Some mysteries first submerge themselves in set-up, the crime in question and the entrance of its central detective. Johnson is too restless for such an approach. He favors flashbacks, by the boat load, to go along with elaborate plot mechanics of reversals and perspective switcheroos. That gives “Knives Out” a somewhat clunky and imperfectly paced first act, something Johnson makes up for with the payoff of his finale. But for a movie with so many fine actors having so much fun, we get surprisingly little of the Thrombeys as a whole.

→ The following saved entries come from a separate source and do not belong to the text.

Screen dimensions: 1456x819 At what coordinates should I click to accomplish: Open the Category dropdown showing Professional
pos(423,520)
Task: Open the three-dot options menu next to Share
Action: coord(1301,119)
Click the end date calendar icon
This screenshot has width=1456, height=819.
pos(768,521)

Instead, our detective calls almost immediately. Enter Benoit Blanc (Daniel Craig), a flamboyant Louisiana investigator of such renown that he’s already been profiled in the New Yorker as “the last of the gentleman sleuths.” Even with such immaculate set dressing all around him (the mystery writer’s house is decorated throughout with murder weapons, including a throne of knives), Craig still manages to chew plenty of scenery with his heavily accented Southern-style Poirot. One calls him “Foghorn Leghorn,” another “CSI: KFC.” He’s accompanied by another detective (an underused Lakeith Stanfield), but he quickly makes Marta his sidekick; she has a useful aversion to lies, throwing up every time she tells one
In the end, “Knives Out,” believes earnestly in the whodunit, it just wants to turn it inside out. To say more about that would spoil the fun. But keep an eye here, and elsewhere, on de Armas. She isn’t the biggest star in a film awash with A-listers. But with neither cloak nor dagger, she seizes “Knives Out.” It’s hers.